*WHAT THE TASK REQUIRES:*
Review the material and extract every line in which the word "dimensions" occurs.

*RECORDS SHOWN:*
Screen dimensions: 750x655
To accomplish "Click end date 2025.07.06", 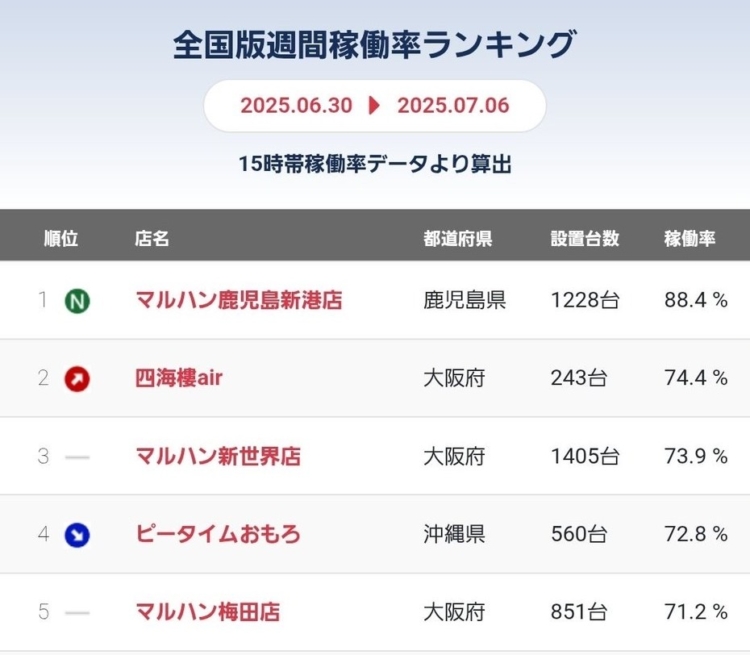I will click(x=453, y=106).
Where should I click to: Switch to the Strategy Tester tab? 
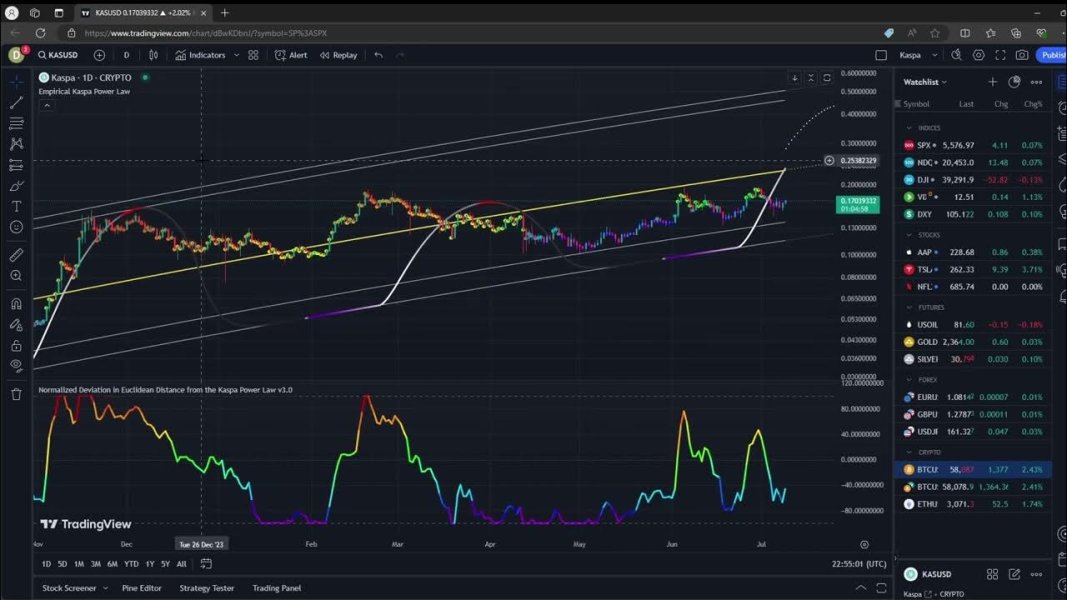(x=206, y=588)
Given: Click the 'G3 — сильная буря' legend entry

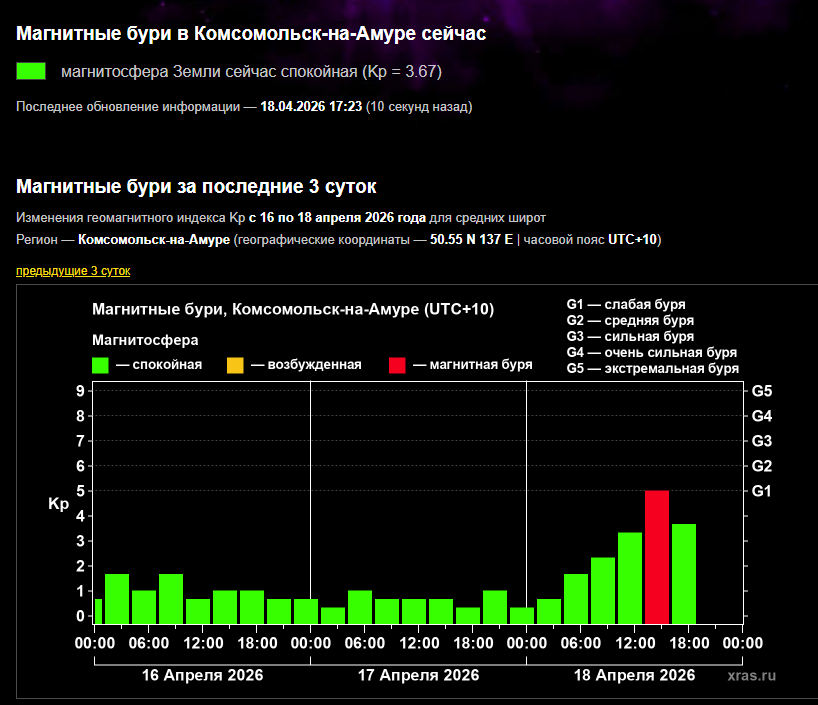Looking at the screenshot, I should (630, 337).
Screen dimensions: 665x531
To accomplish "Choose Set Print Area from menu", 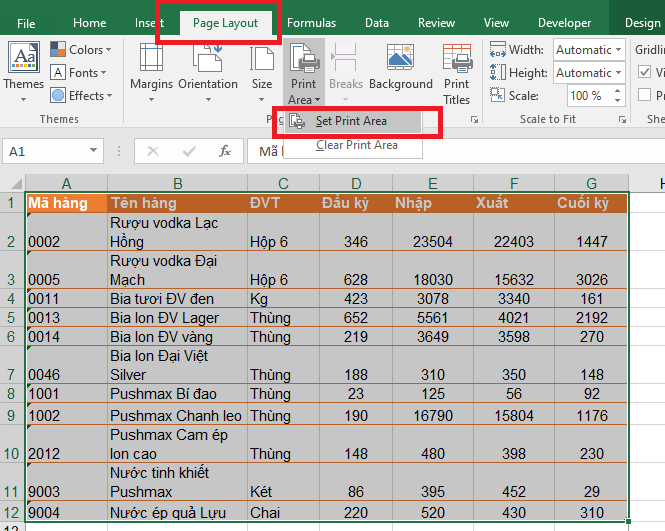I will click(350, 121).
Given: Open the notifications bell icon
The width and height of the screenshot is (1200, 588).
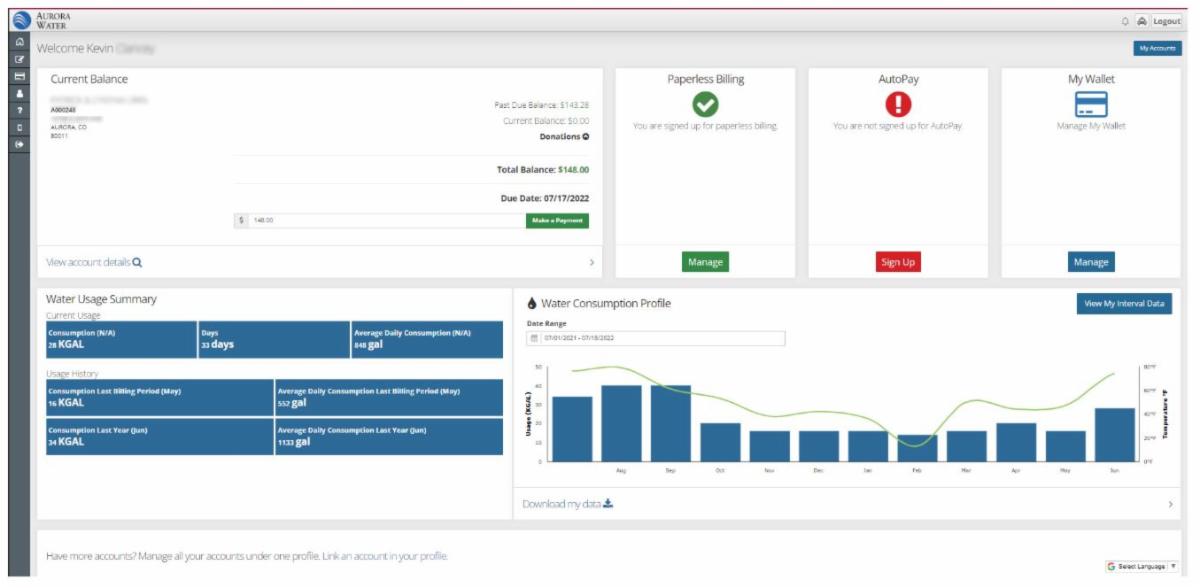Looking at the screenshot, I should 1125,21.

*ANSWER SECTION:*
Screen dimensions: 750x655
Screen dimensions: 665x531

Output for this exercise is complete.